A Paris, la fantaisie n'a pas toujours présidé au moment de nommer des lieux. Prenez le Caveau de la Huchette, voilà une grande cave qui se trouve… rue de la Huchette. Outre cette rassurante source de pertinence, il représente aussi, pour un Parisien sain d'esprit, la seule destination acceptable de cette rue, artériole embolisée par les vitrines de tarama bronzant sous les spots et les pubs à touristes sans âme. Ce lieu mythique accueille des humains depuis environ cinq siècles mais des jazzmen « seulement » depuis 1946, ce qui en fait, tout de même, le premier club de la capitale à avoir ouvert sa scène à cette musique de zazous.
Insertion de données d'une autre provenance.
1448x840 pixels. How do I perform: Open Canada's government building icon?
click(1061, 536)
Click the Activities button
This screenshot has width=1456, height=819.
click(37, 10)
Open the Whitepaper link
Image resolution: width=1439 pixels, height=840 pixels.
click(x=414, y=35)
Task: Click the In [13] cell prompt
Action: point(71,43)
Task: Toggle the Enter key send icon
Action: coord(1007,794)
Un lieu où le temps semble s'être arrêté
A l’intérieur, le portable ne passe pas, et le temps non plus : au rez-de-chaussée, un long bar sombre, et au sous-sol, de hautes voûtes médiévales noircies par des milliers de nuits blanches, de lourds madriers où poser son verre (bière 7 €)… Il manque juste les volutes de Gitane pour couvrir l’odeur des fêtes souterraines, mélange d’humidité et d’alcool renversé. Sur la scène, un groupe par soir joue pour un parterre de danseurs plus ou moins virtuoses mais hyper-déter. Car au Caveau, ça guinche sec. Ici, le jazz louche sérieusement vers le swing, le ragtime voire le blues. Les férus d'expérimentations sonores risquent donc de rester sur leur faim, les autres de bien rigoler dans une ambiance totalement hors du temps.